WRITTEN TASK:
Render the stretch of the listing from the line containing "Identify the location" through the end of the listing as a Markdown table with the columns "No." and "Line", one row per line, skipping any blank lines. Omit the pictures.

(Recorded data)

BEGIN

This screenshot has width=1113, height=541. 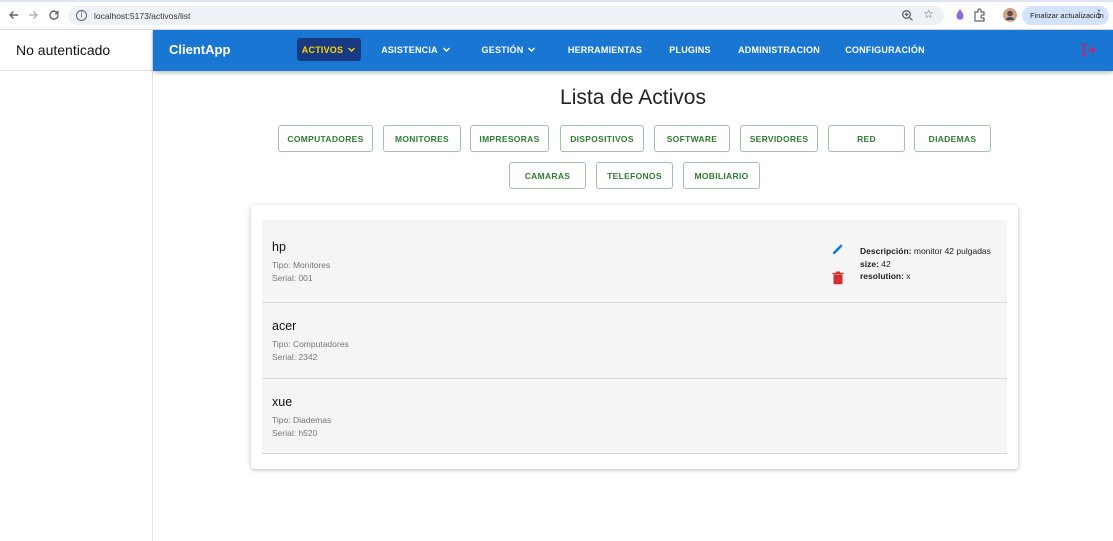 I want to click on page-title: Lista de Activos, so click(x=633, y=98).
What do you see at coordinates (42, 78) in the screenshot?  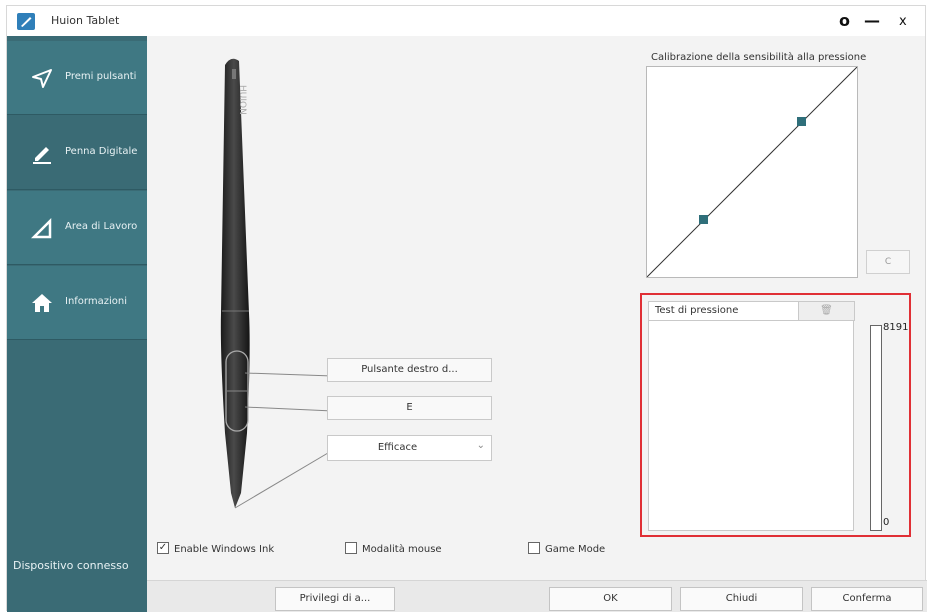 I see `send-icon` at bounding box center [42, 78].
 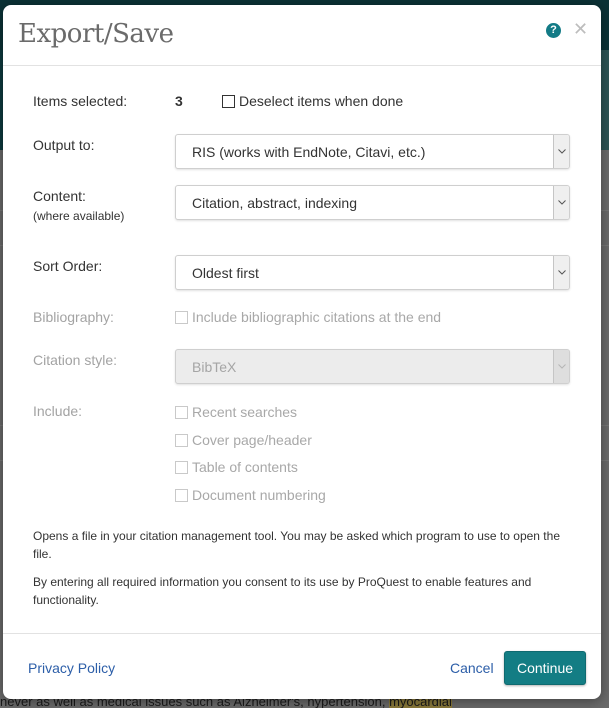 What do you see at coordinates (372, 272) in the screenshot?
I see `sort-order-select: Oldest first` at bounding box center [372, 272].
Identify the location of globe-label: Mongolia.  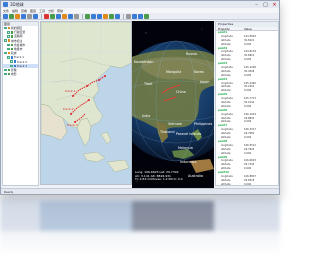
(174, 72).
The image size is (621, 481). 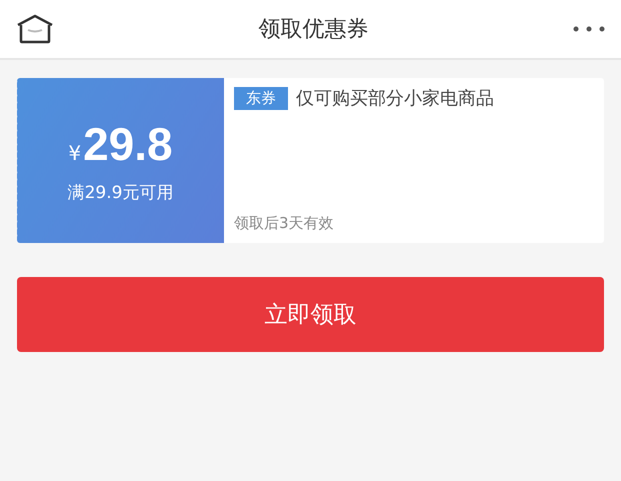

END

RESPONSE:
| No. | Line |
|---|---|
| 1 | Identify the location of globe-label: Mongolia.   |
| 2 | (174, 72). |
| 3 | The image size is (621, 481).  |